They were a small party for so long a journey—the three with four servants—two men and two maids: the men had ridden armed, as the custom was; one rode in front, then came the two ladies with Anthony; then the two maids, and behind them the second man. In towns and villages they closed up together lest they should be separated, and then spread out once more as the long, straight track lengthened before them. Anthony and the two men-servants carried each a case of dags or pistols at the saddle-bow, for fear of highwaymen. But none had troubled them.
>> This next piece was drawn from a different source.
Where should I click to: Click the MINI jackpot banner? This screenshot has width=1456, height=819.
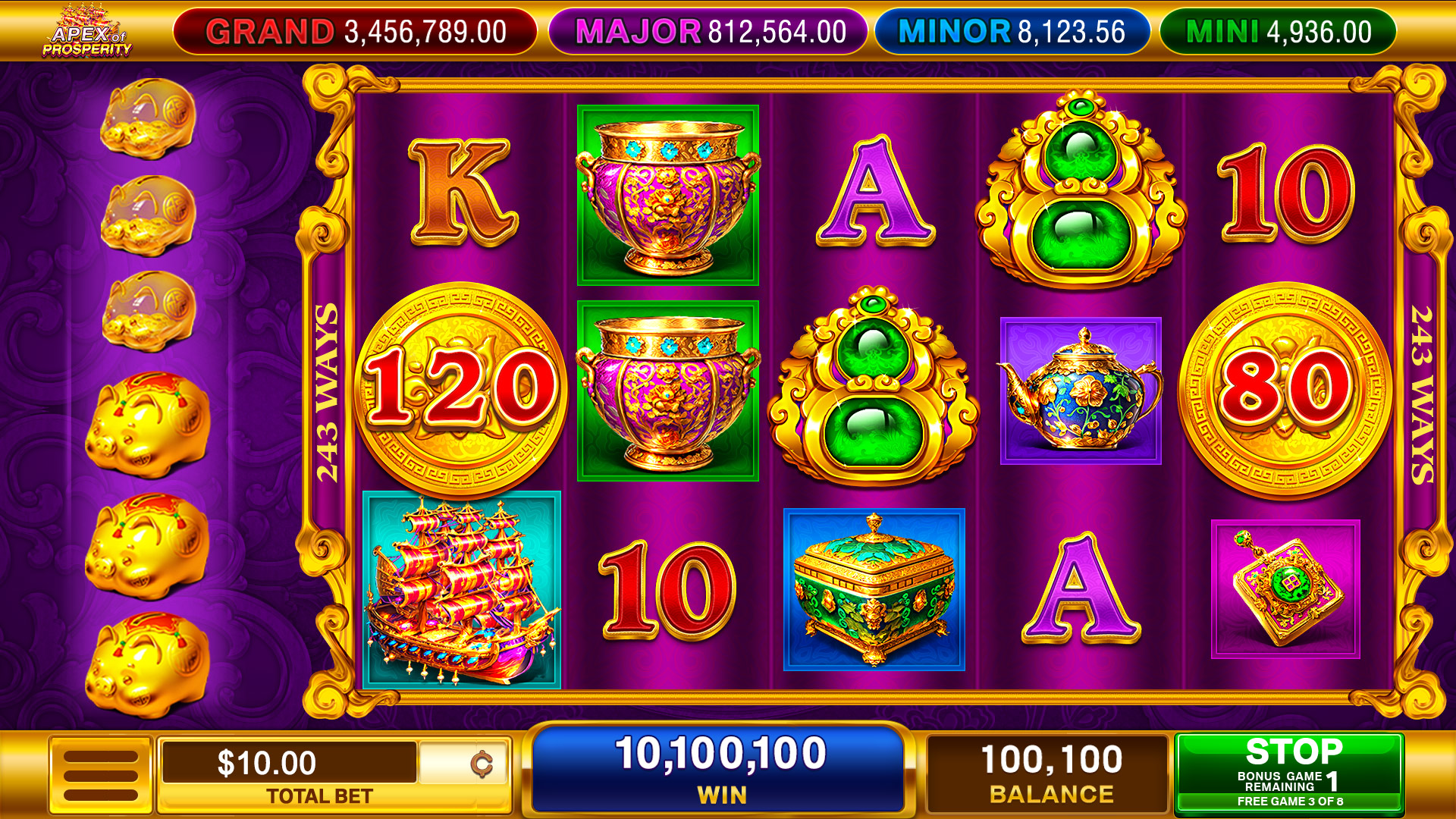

A strange dreamlike mood had come down on Marjorie. At times it seemed to her in her fatigue as if she had done nothing all her life but ride; at times, as she sat rocking, she was living still at home, sitting in the parlour, watching her mother; the illusion was so clear and continuous that its departure, when her horse stumbled or a companion spoke, was as an awaking from a dream. At other times she looked about her; talked; asked questions.
She found Mistress Alice Babington a pleasant friend, some ten years older than herself, who knew London well, and had plenty to tell her. She was a fair woman, well built and active; very fond of her brother, whom she treated almost as a mother treats a son; but she seemed not to be in his confidence, and even not to wish to be; she thought more of his comfort than of his ideals. She was a Catholic, of course, but of the quiet, assured kind, and seemed unable to believe that anyone could seriously be anything else; she seemed completely confident that the present distress was a passing one, and that when politics had run their course, it would presently disappear. Marjorie found her as comfortable as a pillow, when she was low enough to rest on her....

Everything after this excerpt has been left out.